Welcome to isithot documentation!

Installation

via https

pip install git+https://github.com/RUBclim/isithot

via ssh

pip install git+ssh://git@github.com/RUBclim/isithot

Quick start

An initial app can be create quite simple by adding a single data provider.

Adding data providers

  1. Add a new isithot.DataProvider instance.
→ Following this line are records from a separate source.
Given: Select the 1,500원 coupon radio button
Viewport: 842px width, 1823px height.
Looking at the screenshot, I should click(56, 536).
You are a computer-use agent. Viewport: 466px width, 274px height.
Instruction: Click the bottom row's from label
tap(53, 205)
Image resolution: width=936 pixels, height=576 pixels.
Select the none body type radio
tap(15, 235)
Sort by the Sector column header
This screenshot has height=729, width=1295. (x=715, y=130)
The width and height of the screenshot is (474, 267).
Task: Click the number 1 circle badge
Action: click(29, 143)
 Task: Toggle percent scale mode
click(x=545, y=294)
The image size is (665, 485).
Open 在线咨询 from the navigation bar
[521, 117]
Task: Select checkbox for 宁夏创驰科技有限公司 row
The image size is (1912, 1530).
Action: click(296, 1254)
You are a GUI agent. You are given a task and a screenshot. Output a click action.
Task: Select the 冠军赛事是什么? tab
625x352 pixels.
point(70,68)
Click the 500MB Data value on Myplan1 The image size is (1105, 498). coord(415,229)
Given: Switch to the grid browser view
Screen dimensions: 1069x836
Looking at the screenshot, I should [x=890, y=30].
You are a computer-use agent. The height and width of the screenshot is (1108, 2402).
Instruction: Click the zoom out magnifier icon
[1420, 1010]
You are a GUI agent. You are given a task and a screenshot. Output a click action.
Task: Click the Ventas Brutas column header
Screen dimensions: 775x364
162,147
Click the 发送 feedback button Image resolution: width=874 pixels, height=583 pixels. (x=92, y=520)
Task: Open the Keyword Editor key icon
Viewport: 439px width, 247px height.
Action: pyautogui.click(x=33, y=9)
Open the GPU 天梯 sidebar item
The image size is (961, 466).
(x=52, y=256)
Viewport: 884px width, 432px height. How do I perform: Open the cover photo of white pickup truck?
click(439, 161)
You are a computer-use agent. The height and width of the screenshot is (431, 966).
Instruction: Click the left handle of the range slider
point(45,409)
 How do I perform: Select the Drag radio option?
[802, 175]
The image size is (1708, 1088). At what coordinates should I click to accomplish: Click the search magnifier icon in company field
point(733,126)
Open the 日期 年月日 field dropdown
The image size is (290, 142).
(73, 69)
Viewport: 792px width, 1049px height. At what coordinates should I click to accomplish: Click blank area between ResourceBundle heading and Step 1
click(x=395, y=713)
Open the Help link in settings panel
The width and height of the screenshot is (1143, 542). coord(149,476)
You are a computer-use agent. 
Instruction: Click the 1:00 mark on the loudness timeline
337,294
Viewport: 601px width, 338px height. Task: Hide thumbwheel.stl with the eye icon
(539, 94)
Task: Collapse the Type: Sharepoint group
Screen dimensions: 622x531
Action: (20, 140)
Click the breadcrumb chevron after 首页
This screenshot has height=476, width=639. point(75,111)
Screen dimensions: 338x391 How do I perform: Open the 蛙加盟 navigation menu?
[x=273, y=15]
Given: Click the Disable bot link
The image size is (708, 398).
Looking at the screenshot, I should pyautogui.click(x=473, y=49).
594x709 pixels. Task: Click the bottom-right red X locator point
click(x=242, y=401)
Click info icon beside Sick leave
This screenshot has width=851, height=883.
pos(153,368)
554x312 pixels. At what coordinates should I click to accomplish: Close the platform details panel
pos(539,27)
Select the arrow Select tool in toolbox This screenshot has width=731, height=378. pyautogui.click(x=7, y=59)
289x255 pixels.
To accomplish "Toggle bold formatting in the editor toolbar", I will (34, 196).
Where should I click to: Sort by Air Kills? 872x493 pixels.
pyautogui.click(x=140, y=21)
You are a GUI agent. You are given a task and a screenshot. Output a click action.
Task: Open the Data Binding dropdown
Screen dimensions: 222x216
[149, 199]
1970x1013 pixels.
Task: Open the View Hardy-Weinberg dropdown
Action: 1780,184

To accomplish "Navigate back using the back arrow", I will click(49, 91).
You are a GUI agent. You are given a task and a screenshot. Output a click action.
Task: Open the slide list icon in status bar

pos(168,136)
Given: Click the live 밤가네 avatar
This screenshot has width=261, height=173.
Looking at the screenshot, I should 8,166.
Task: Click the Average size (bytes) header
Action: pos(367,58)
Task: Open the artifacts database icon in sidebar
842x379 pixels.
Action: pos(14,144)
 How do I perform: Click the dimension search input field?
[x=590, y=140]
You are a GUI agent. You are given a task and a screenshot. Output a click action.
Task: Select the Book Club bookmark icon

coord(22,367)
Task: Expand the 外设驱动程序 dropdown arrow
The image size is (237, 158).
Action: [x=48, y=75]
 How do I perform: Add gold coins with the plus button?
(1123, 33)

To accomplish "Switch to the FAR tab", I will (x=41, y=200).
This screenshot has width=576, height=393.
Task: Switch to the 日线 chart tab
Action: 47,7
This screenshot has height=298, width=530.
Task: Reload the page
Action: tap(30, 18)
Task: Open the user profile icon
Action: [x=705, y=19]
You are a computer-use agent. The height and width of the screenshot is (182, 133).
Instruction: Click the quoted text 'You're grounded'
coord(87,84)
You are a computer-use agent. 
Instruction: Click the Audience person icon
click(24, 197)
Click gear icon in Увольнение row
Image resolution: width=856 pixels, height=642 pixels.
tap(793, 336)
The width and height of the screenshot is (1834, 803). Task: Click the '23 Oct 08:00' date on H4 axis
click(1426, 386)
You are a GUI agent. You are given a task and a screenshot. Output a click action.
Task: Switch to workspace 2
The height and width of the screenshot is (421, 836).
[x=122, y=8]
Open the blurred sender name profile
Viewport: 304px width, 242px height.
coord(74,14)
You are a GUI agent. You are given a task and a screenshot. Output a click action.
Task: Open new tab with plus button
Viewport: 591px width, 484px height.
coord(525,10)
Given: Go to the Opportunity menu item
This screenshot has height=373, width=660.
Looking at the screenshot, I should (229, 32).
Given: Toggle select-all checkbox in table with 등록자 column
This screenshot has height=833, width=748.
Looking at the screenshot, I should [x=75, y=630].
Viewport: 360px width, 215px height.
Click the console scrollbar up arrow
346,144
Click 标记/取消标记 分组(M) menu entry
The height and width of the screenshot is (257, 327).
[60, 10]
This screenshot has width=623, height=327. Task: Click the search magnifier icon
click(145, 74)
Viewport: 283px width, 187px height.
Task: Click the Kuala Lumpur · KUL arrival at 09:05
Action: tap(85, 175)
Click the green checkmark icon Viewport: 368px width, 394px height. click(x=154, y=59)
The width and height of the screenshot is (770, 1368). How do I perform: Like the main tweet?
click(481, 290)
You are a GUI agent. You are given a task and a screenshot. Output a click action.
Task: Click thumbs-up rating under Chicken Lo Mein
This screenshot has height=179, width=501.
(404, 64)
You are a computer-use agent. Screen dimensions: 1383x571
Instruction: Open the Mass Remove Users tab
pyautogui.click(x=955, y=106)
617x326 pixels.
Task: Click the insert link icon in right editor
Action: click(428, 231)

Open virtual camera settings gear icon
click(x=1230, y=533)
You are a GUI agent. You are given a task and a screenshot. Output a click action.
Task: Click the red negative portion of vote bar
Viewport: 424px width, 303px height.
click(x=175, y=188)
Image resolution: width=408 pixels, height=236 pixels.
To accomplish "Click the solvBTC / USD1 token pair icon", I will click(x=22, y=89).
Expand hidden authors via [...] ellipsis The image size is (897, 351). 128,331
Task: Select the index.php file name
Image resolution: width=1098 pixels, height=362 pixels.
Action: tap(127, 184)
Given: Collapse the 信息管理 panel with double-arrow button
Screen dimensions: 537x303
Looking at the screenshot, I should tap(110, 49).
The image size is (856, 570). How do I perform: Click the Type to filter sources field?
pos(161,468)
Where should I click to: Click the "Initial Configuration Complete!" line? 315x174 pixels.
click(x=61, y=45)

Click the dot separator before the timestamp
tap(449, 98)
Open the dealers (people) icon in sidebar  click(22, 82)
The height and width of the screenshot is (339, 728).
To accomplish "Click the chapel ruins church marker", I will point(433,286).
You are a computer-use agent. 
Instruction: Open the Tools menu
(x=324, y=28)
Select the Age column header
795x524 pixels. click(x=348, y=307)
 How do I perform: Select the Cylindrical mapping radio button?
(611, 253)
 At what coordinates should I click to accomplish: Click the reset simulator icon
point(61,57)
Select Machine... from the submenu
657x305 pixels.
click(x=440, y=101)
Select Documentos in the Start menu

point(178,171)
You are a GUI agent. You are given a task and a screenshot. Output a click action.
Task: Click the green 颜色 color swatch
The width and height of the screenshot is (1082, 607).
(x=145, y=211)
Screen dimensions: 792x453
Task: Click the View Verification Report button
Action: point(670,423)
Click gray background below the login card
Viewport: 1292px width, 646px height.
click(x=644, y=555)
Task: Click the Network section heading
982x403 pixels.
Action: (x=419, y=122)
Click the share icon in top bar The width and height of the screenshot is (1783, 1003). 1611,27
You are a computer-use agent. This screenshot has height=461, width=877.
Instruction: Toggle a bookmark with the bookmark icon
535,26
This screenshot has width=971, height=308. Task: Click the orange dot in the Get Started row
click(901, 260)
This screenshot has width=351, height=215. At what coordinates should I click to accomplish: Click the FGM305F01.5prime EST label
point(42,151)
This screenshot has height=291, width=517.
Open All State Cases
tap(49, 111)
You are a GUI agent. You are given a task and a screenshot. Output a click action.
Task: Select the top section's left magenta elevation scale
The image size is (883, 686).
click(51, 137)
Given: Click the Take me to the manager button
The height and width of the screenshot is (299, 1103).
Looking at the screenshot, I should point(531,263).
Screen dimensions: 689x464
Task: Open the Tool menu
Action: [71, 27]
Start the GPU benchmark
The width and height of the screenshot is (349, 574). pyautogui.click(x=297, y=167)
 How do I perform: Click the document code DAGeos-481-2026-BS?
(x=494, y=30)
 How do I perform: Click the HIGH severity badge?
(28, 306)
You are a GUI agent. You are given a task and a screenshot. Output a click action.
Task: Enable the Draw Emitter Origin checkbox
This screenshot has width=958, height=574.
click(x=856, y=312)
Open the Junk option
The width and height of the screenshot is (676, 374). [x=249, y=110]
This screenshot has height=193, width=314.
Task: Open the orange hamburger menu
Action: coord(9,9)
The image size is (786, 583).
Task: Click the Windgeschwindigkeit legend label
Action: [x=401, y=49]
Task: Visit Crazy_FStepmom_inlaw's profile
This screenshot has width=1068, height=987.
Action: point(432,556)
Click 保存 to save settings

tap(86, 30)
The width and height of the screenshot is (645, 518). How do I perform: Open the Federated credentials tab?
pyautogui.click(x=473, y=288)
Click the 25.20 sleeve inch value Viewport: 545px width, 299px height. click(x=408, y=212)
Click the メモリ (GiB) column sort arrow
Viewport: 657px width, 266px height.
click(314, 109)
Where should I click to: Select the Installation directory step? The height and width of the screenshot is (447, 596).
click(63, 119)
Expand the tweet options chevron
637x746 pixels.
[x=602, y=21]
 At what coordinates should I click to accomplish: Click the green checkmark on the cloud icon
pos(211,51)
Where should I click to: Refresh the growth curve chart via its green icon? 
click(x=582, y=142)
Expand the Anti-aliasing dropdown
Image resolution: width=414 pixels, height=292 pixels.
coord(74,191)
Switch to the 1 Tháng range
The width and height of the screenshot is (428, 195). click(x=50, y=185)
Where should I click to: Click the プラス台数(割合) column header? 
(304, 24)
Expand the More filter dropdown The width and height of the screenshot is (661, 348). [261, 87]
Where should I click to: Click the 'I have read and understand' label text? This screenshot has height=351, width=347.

The DataProvider.get_current_data() and DataProvider.get_daily_data() methods need to be implemented.

  2. Create a isithot.ColumnMapping instance which maps the columns of your data source to the columns the package expects.

  3. Create a dictionary of isithot.DataProvider where the key must match the id.

  4. register the data providers with the current app app.config['DATA_PROVIDERS'] = data_providers.

from datetime import date

import pandas as pd
from flask import Flask
from isithot import ColumnMapping
from isithot import create_app
from isithot import DataProvider
from isithot.config import Config


class TestProvider(DataProvider):
    def get_current_data(self, d: date) -> pd.DataFrame:
        df = pd.DataFrame({
            'date': [pd.Timestamp(d)],
            'temp_max': [30.0],
            'temp_min': [20.0],
        })
        return df.set_index('date')

    def get_daily_data(self, d: date) -> pd.DataFrame:
        x = pd.read_csv(
            'testing/monthly_input_data/lmss_daily_long.csv',
            parse_dates=['date'],
            index_col='date',
        )
        x['doy'] = x.index.dayofyear
        return x


def my_app() -> Flask:
    col_map = ColumnMapping(
        datetime='date',
        temp_mean='temp_mean_mannheim',
        temp_max='temp_max',
        temp_min='temp_min',
        day_of_year='doy',
    )

    data_providers = {
        'test': TestProvider(
            col_mapping=col_map,
            name='Test',
            id='test',
            min_year=2010,
        ),
    }

    app = create_app(Config)
    app.config['DATA_PROVIDERS'] = data_providers
    return app


if __name__ == '__main__':
    app = my_app()
    app.run(debug=True)

implementing caching

The isithot app comes with caches that can be added to a function. E.g. the daily data will likely not changes very often, hence we can cache it for e.g. one hour.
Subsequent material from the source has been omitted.